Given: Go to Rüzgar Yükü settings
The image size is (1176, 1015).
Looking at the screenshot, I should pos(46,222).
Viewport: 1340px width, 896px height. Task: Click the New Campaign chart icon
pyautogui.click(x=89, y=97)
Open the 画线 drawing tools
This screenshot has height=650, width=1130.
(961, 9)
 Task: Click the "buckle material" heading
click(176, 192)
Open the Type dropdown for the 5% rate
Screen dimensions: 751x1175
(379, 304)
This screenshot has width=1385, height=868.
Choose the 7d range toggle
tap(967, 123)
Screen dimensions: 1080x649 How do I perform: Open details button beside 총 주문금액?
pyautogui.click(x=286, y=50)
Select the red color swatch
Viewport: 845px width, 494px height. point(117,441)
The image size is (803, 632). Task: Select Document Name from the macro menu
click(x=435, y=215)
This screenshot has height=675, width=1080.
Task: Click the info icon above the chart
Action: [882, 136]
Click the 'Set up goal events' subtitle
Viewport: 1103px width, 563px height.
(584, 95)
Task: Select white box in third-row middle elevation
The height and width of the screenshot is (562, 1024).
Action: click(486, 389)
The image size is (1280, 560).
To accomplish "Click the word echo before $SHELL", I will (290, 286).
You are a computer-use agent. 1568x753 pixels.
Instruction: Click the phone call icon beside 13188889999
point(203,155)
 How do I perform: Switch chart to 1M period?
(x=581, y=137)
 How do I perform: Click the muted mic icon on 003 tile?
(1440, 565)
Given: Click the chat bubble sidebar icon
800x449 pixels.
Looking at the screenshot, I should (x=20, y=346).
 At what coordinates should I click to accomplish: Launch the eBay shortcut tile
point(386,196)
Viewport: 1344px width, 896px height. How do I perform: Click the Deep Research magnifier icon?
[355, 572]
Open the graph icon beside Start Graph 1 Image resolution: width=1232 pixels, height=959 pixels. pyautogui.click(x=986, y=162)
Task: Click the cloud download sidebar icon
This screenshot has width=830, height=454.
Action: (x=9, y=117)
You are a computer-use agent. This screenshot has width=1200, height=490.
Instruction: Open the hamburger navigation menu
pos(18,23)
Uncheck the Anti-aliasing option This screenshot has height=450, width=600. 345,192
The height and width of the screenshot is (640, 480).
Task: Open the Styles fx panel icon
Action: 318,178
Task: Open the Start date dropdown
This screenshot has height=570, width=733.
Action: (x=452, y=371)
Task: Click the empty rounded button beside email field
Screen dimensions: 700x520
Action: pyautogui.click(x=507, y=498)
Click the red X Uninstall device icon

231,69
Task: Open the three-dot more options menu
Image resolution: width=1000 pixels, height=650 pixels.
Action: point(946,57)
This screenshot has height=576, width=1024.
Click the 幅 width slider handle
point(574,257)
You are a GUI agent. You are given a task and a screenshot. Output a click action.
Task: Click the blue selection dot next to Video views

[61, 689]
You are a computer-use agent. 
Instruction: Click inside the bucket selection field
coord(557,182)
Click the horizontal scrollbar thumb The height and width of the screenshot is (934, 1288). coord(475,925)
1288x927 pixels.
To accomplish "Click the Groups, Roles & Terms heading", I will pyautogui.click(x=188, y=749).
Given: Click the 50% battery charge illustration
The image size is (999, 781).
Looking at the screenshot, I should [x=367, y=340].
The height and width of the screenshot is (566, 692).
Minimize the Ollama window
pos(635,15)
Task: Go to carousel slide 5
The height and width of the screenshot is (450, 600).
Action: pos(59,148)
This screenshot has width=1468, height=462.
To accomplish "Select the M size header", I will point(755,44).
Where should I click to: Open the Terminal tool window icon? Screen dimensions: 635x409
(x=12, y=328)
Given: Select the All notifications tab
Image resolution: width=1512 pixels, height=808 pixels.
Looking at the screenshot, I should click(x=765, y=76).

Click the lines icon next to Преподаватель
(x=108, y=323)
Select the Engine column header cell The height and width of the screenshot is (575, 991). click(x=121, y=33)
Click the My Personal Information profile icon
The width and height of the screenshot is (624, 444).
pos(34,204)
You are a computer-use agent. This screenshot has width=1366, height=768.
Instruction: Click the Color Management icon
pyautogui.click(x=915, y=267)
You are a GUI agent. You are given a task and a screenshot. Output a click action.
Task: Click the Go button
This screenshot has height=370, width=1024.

◆ ◆ ◆ ◆

• Work required
Print out the complete data above, character for character.

• Task response
Given: Go to Rüzgar Yükü settings
The image size is (1176, 1015).
Looking at the screenshot, I should pos(46,222).
Viewport: 1340px width, 896px height. Task: Click the New Campaign chart icon
pyautogui.click(x=89, y=97)
Open the 画线 drawing tools
This screenshot has height=650, width=1130.
(961, 9)
 Task: Click the "buckle material" heading
click(176, 192)
Open the Type dropdown for the 5% rate
Screen dimensions: 751x1175
(379, 304)
This screenshot has width=1385, height=868.
Choose the 7d range toggle
tap(967, 123)
Screen dimensions: 1080x649 How do I perform: Open details button beside 총 주문금액?
pyautogui.click(x=286, y=50)
Select the red color swatch
Viewport: 845px width, 494px height. point(117,441)
The image size is (803, 632). Task: Select Document Name from the macro menu
click(x=435, y=215)
This screenshot has height=675, width=1080.
Task: Click the info icon above the chart
Action: [882, 136]
Click the 'Set up goal events' subtitle
Viewport: 1103px width, 563px height.
(584, 95)
Task: Select white box in third-row middle elevation
The height and width of the screenshot is (562, 1024).
Action: click(486, 389)
The image size is (1280, 560).
To accomplish "Click the word echo before $SHELL", I will (290, 286).
You are a computer-use agent. 1568x753 pixels.
Instruction: Click the phone call icon beside 13188889999
point(203,155)
 How do I perform: Switch chart to 1M period?
(x=581, y=137)
 How do I perform: Click the muted mic icon on 003 tile?
(1440, 565)
Given: Click the chat bubble sidebar icon
800x449 pixels.
Looking at the screenshot, I should (x=20, y=346).
 At what coordinates should I click to accomplish: Launch the eBay shortcut tile
point(386,196)
Viewport: 1344px width, 896px height. How do I perform: Click the Deep Research magnifier icon?
[355, 572]
Open the graph icon beside Start Graph 1 Image resolution: width=1232 pixels, height=959 pixels. pyautogui.click(x=986, y=162)
Task: Click the cloud download sidebar icon
This screenshot has width=830, height=454.
Action: (x=9, y=117)
You are a computer-use agent. This screenshot has width=1200, height=490.
Instruction: Open the hamburger navigation menu
pos(18,23)
Uncheck the Anti-aliasing option This screenshot has height=450, width=600. 345,192
The height and width of the screenshot is (640, 480).
Task: Open the Styles fx panel icon
Action: 318,178
Task: Open the Start date dropdown
This screenshot has height=570, width=733.
Action: (x=452, y=371)
Task: Click the empty rounded button beside email field
Screen dimensions: 700x520
Action: pyautogui.click(x=507, y=498)
Click the red X Uninstall device icon

231,69
Task: Open the three-dot more options menu
Image resolution: width=1000 pixels, height=650 pixels.
Action: point(946,57)
This screenshot has height=576, width=1024.
Click the 幅 width slider handle
point(574,257)
You are a GUI agent. You are given a task and a screenshot. Output a click action.
Task: Click the blue selection dot next to Video views

[61, 689]
You are a computer-use agent. 
Instruction: Click inside the bucket selection field
coord(557,182)
Click the horizontal scrollbar thumb The height and width of the screenshot is (934, 1288). coord(475,925)
1288x927 pixels.
To accomplish "Click the Groups, Roles & Terms heading", I will pyautogui.click(x=188, y=749).
Given: Click the 50% battery charge illustration
The image size is (999, 781).
Looking at the screenshot, I should [x=367, y=340].
The height and width of the screenshot is (566, 692).
Minimize the Ollama window
pos(635,15)
Task: Go to carousel slide 5
The height and width of the screenshot is (450, 600).
Action: pos(59,148)
This screenshot has width=1468, height=462.
To accomplish "Select the M size header", I will point(755,44).
Where should I click to: Open the Terminal tool window icon? Screen dimensions: 635x409
(x=12, y=328)
Given: Select the All notifications tab
Image resolution: width=1512 pixels, height=808 pixels.
Looking at the screenshot, I should click(x=765, y=76).

Click the lines icon next to Преподаватель
(x=108, y=323)
Select the Engine column header cell The height and width of the screenshot is (575, 991). click(x=121, y=33)
Click the My Personal Information profile icon
The width and height of the screenshot is (624, 444).
pos(34,204)
You are a computer-use agent. This screenshot has width=1366, height=768.
Instruction: Click the Color Management icon
pyautogui.click(x=915, y=267)
You are a GUI agent. You are given a task and a screenshot. Output a click action.
Task: Click the Go button
This screenshot has height=370, width=1024.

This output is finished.